Try it: Give back, word for word, every line from the one containing "केरला (877, 1474)" to the end of the listing, and nothing more.

Records provided:
- - - - - - -

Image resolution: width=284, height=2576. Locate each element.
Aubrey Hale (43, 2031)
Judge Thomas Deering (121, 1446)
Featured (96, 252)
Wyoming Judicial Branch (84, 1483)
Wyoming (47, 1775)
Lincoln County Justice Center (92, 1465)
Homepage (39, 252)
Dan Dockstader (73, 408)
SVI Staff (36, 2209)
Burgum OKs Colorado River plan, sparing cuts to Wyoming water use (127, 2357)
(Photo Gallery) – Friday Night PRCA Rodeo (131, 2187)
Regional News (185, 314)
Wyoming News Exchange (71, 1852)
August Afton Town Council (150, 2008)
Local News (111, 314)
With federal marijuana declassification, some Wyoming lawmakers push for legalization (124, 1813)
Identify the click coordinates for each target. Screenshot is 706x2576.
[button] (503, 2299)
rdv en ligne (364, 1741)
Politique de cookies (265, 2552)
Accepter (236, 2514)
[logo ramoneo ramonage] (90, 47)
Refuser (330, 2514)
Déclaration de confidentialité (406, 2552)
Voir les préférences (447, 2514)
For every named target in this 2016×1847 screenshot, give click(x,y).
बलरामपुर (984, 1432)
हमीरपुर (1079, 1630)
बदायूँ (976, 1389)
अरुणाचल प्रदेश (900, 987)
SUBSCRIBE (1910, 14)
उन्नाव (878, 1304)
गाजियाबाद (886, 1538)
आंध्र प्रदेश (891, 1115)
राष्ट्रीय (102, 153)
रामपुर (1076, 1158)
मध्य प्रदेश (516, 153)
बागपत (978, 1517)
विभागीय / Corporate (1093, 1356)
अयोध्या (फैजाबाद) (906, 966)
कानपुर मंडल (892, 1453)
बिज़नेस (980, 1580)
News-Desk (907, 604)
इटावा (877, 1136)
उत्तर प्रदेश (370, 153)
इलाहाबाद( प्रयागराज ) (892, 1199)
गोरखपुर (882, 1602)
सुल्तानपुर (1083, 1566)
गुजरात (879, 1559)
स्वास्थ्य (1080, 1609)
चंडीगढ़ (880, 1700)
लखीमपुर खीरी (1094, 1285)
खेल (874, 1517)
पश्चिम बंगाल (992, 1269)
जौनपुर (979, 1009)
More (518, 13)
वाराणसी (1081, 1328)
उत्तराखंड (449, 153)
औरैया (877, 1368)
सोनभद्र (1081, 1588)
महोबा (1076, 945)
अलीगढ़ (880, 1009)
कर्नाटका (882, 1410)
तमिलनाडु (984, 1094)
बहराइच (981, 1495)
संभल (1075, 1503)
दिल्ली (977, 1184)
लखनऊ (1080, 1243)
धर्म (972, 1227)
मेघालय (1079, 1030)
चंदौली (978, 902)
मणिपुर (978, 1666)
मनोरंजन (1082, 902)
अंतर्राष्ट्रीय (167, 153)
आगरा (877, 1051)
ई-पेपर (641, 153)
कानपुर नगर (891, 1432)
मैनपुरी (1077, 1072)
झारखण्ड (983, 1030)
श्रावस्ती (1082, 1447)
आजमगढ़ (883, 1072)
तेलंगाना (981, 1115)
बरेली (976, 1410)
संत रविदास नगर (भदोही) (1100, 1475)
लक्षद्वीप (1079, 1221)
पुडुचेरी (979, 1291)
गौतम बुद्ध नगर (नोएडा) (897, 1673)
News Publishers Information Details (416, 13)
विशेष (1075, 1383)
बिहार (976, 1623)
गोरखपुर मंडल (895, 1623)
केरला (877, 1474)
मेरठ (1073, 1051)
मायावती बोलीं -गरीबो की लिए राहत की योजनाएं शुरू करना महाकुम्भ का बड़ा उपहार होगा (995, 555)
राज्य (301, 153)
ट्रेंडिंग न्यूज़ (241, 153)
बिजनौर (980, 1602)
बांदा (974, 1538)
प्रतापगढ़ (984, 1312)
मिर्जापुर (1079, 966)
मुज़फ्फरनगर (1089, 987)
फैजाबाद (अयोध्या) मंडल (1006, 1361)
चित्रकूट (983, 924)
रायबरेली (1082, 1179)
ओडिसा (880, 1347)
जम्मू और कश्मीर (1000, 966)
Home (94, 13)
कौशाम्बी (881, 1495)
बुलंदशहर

- - - - - - -

Solution to the exercise:
केरला (877, 1474)
मेरठ (1073, 1051)
मायावती बोलीं -गरीबो की लिए राहत की योजनाएं शुरू करना महाकुम्भ का बड़ा उपहार होगा (995, 555)
राज्य (301, 153)
ट्रेंडिंग न्यूज़ (241, 153)
बिजनौर (980, 1602)
बांदा (974, 1538)
प्रतापगढ़ (984, 1312)
मिर्जापुर (1079, 966)
मुज़फ्फरनगर (1089, 987)
फैजाबाद (अयोध्या) मंडल (1006, 1361)
चित्रकूट (983, 924)
रायबरेली (1082, 1179)
ओडिसा (880, 1347)
जम्मू और कश्मीर (1000, 966)
Home (94, 13)
कौशाम्बी (881, 1495)
बुलंदशहर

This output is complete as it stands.